Brendan did a great job of tailoring the opportunities he provided to my needs. He didn't try and railroad me down a particular path that was convenient for his workload at the time of my application. This is something you'll develop a sixth sense for when dealing with most other recruiters. Unfortunately, you often have to expect not to be treated as an individual. Let's be frank - in a market as vast as this, you're likely seen as just another warm body with a degree (maybe just a warm body.. maybe just a body, who know?). Not so with New Life. Not in my experience, at least. They listened and applied zero pressure. I honestly got the impression that if they had nothing on their books that they felt was suitable for me as a candidate, they'd have told me so.
They were also able to put me directly in touch with an experienced teacher currently working at the school I am now at, a teacher who was nothing but honest and generous with his time when it came to answering my many questions. This was a teacher who had trod the same path I was about to, not a shill employed to promote the school. All of this I found very encouraging. In hindsight I was right to feel that way.
My accommodation is absolutely fine. Not much more to say. It's not a flat/block owned by the school that all foreign teachers are shoehorned into. It was rented for the purpose, and we (me+girlfriend) had some input into what was being arranged. It's paid for by my employers and is both quiet and spacious. I live less that five minutes walk from my school. My work/life balance and overall quality of life is pretty high in the grand scheme of things.
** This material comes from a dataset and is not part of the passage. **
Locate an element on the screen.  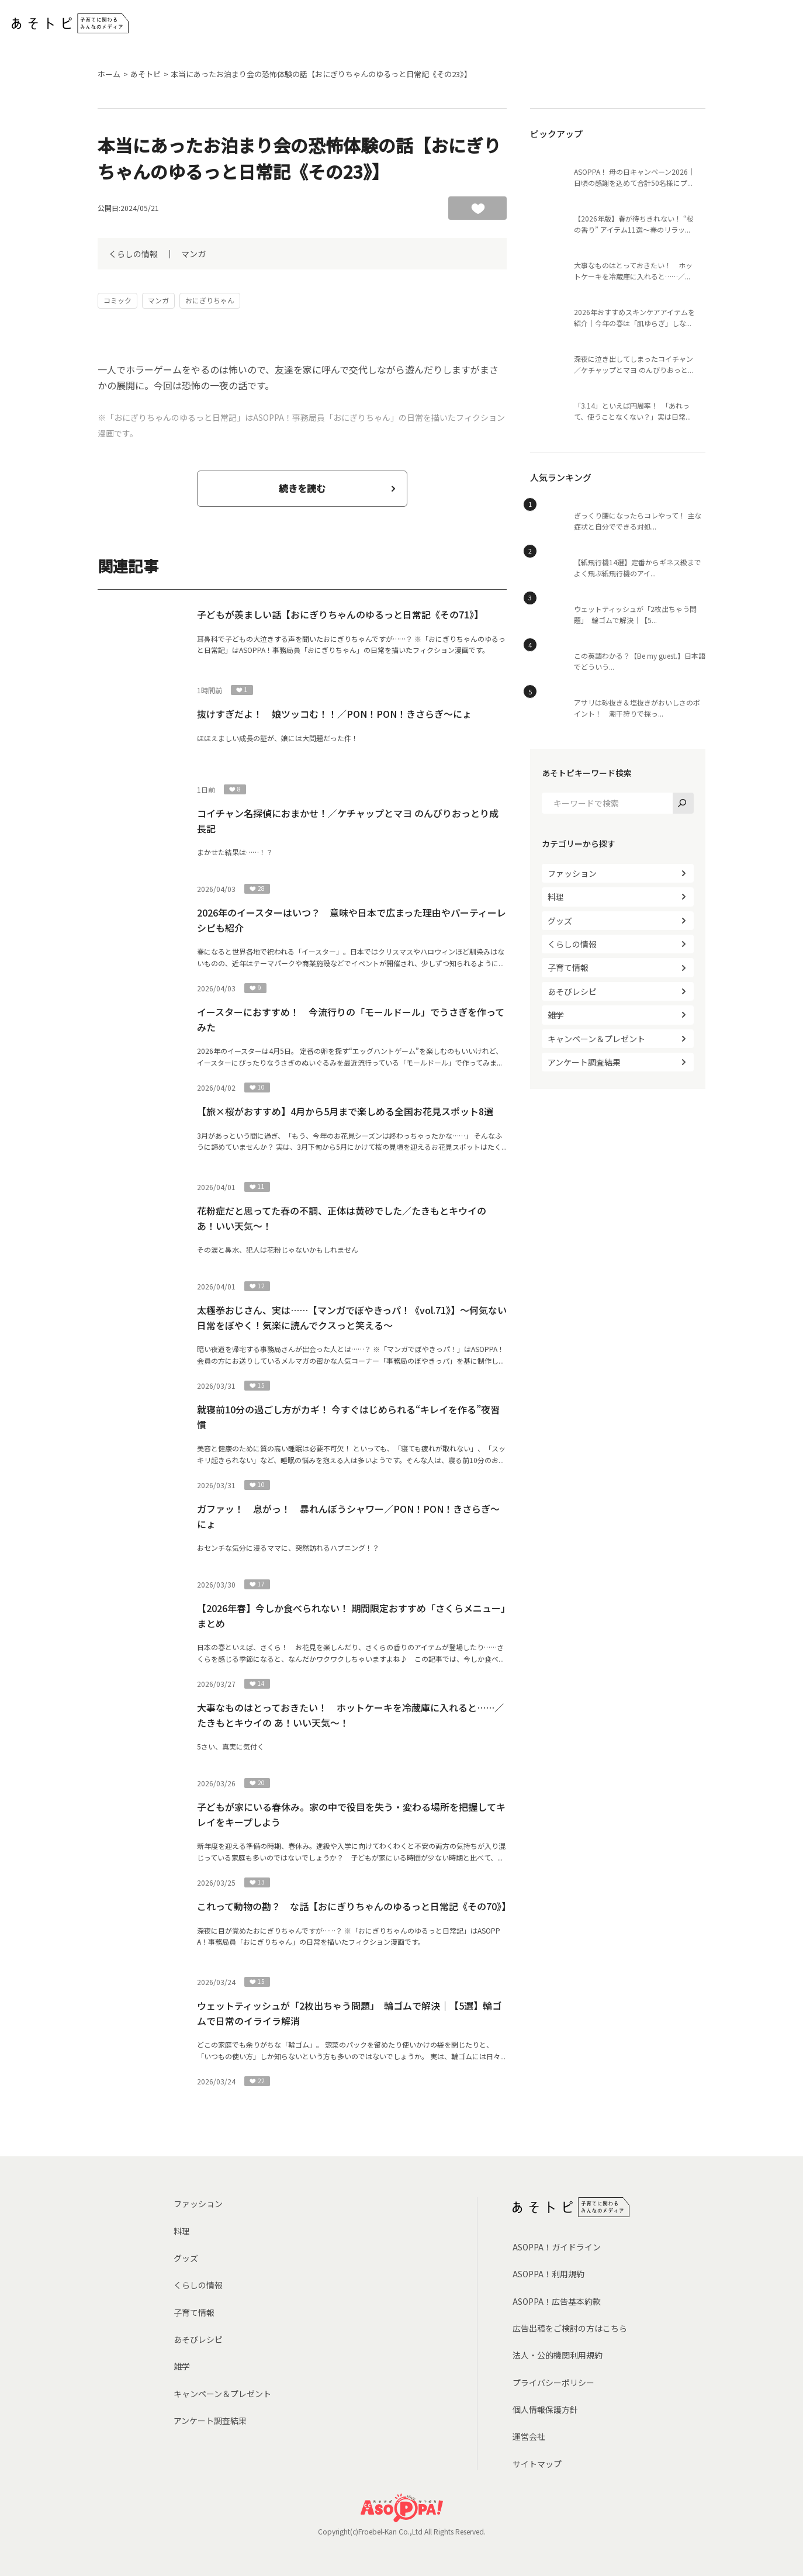
あそびレシピ is located at coordinates (572, 991).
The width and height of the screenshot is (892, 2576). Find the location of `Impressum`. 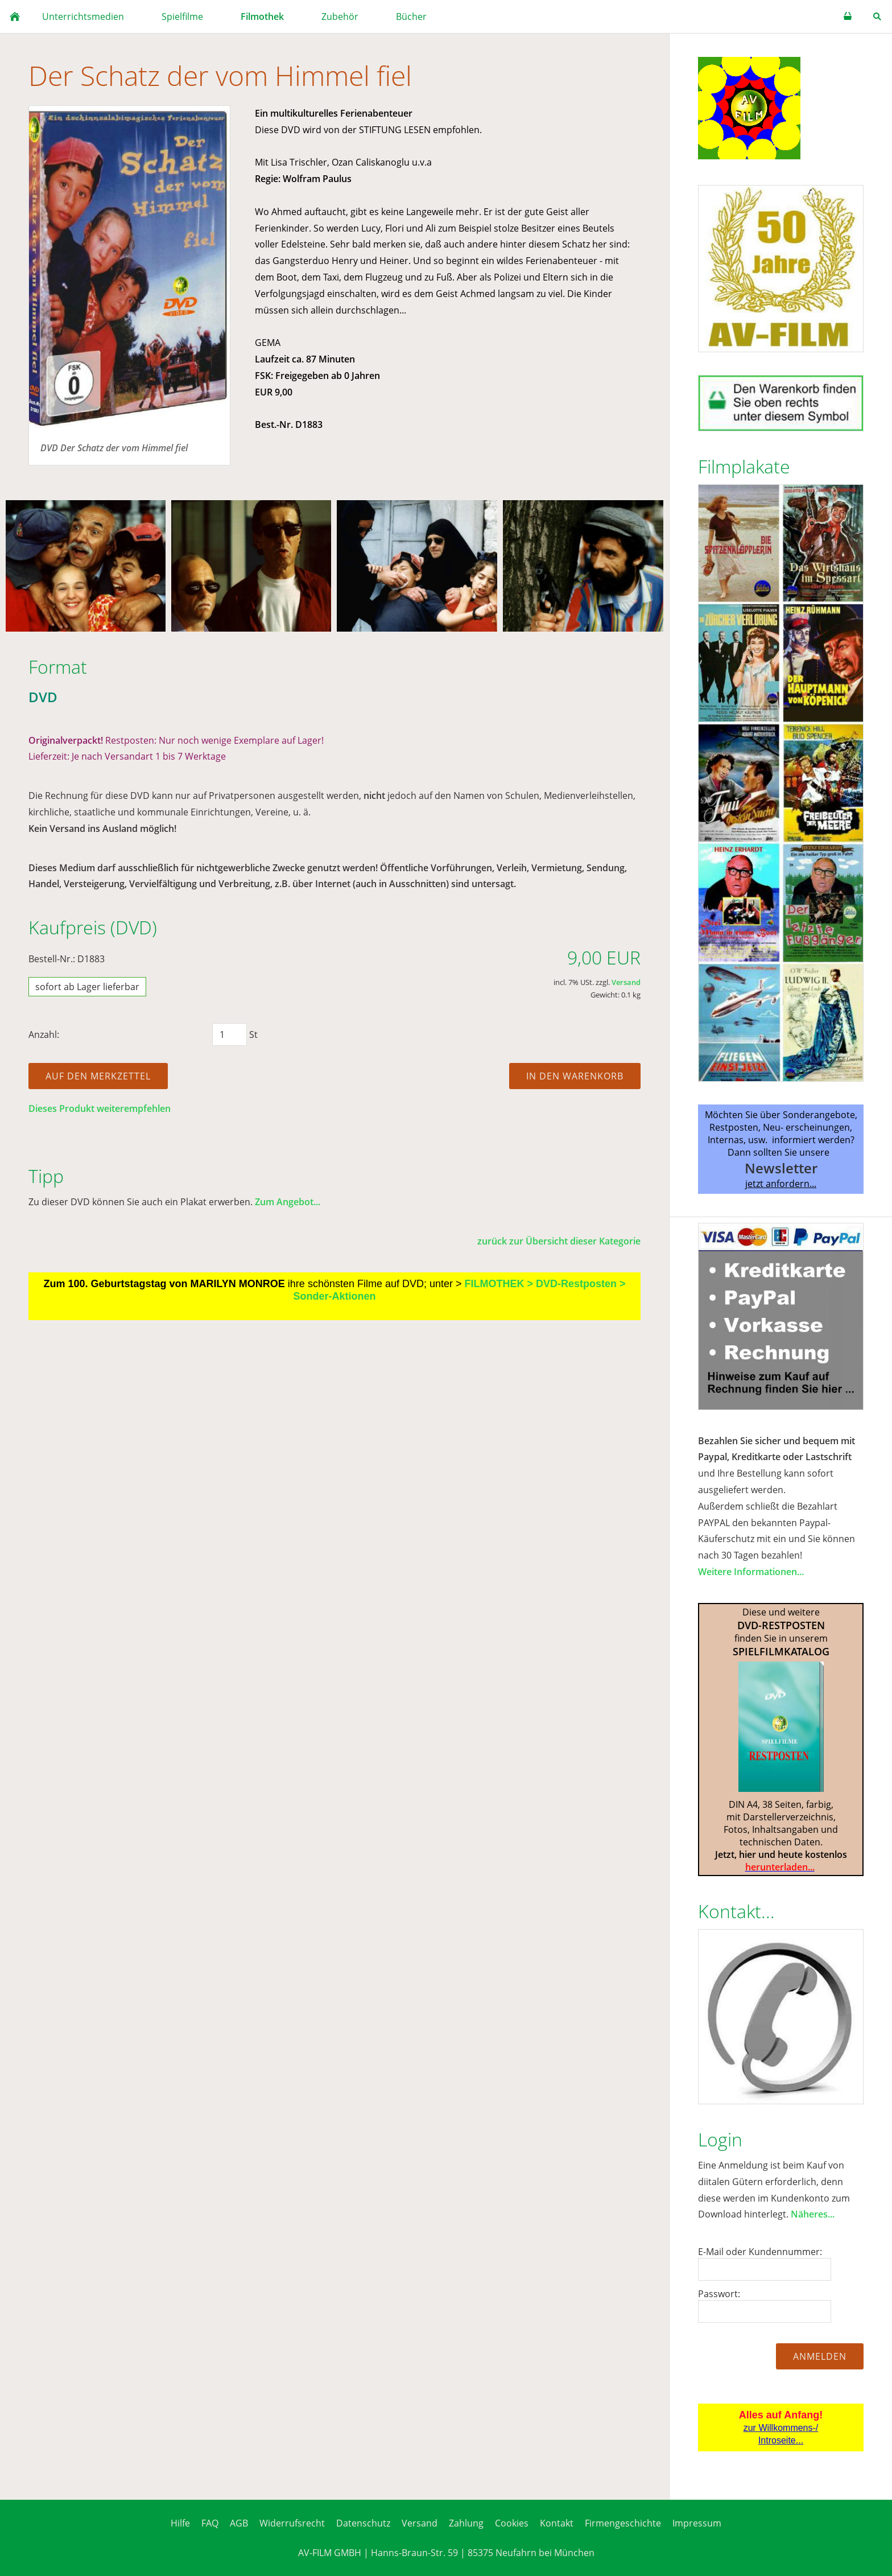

Our branch principal handles much of our day-to-day needs/requests/queries/confusions. She has been beyond excellent. If all such schools had someone like her at the helm, English teaching would be a lot more popular. Problems, sometimes quite serious ones, were sorted within a matter hours. Pay is never late. Our teaching schedules are generally not messed around with with little or no notice. Perhaps most importantly (for me, anyway), we're allowed to plan our classes off the premises and office hours are absolutely minimal. I'm waiting for some sort of sting in the tail, but it's been many months now, so I can only assume it's not coming.
So, I've no hesitation in recommending New Life. I can't vouch for their work across the board, but I can tell you that my experience has been an overwhelmingly positive one. If we do choose to move on at the end of our contracts, it won't be due to any deficiencies in the school or the recruiters. I can say, however, that New Life will be a likely first port-of-call as and when we next seek employment. If you're in that boat right now, whether just starting out or having been 'around the block' a few times, give these guys a try.
Whoever you go with, I hope you have the best time. Good luck!